MOSCÚ. DV. El miedo del Kremlin a que en Rusia pueda surgir una oposición fuerte es tal que no hay reparo alguno en criminalizar cualquier partido u organización que no comulgue con su línea política. El ex campeón mundial de ajedrez Gari Kaspárov fue ayer interrogado cuatro horas para determinar si sus recientes llamamientos a manifestarse contra el presidente Putin pueden ser tipificados como delito de «extremismo».
Según Yuri Kostanov, abogado del ajedrecista, el interrogatorio se centró en dos cuestiones, la entrevista de Kaspárov a la emisora Eco de Moscú el día 8 y el contenido de los pasquines de la organización que encabeza, Frente Cívico Unido. En ambas se llamaba a los rusos a participar en la Marcha de los disidentes del pasado sábado, manifestación convocada para protestar contra la política «antidemocrática» de Putin y para que se lleve a cabo una reforma de la ley electoral que posibilite unos comicios realmente libres y democráticos.
El acto fue prohibido. Acabo a porrazos y con más de 200 detenciones, entre ellas la del propio Kaspárov, que fue luego puesto en libertad tras pagar una multa. «Nuestros llamamientos son siempre pacíficos»", declaró el ex campeón tras abandonar las dependencias del FSB.
Hasta el ex presidente soviético Mijaíl Gorbachov cree que en Rusia hay una involución democrática.
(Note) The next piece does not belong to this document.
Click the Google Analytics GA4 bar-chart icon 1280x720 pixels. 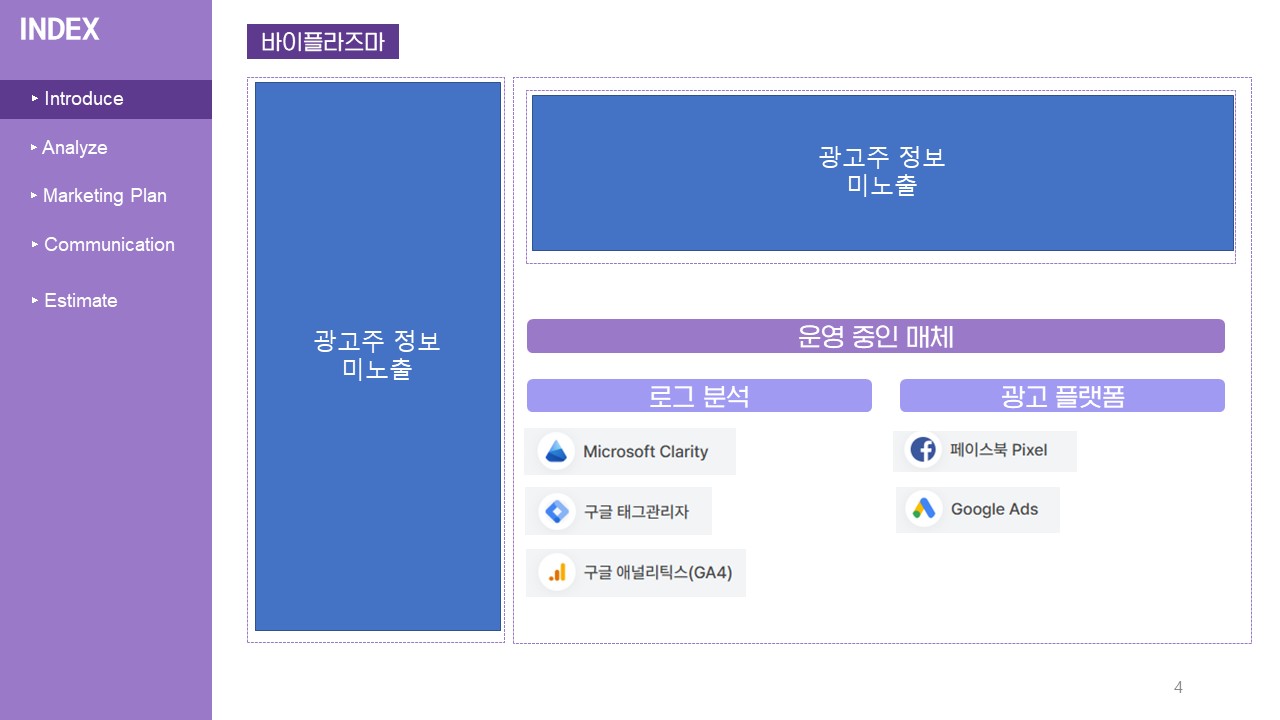[x=557, y=573]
Le acusa de haber arrebatado a la población el derecho a unas elecciones limpias, de acabar con la libertad de expresión y de haber enterrado toda posibilidad de crear nuevos partidos políticos.
Putin parece haberse decantado ya por pasar el poder al primer viceprimer ministro, Serguéi Ivanov, general del KGB en la reserva y partidario de la línea dura.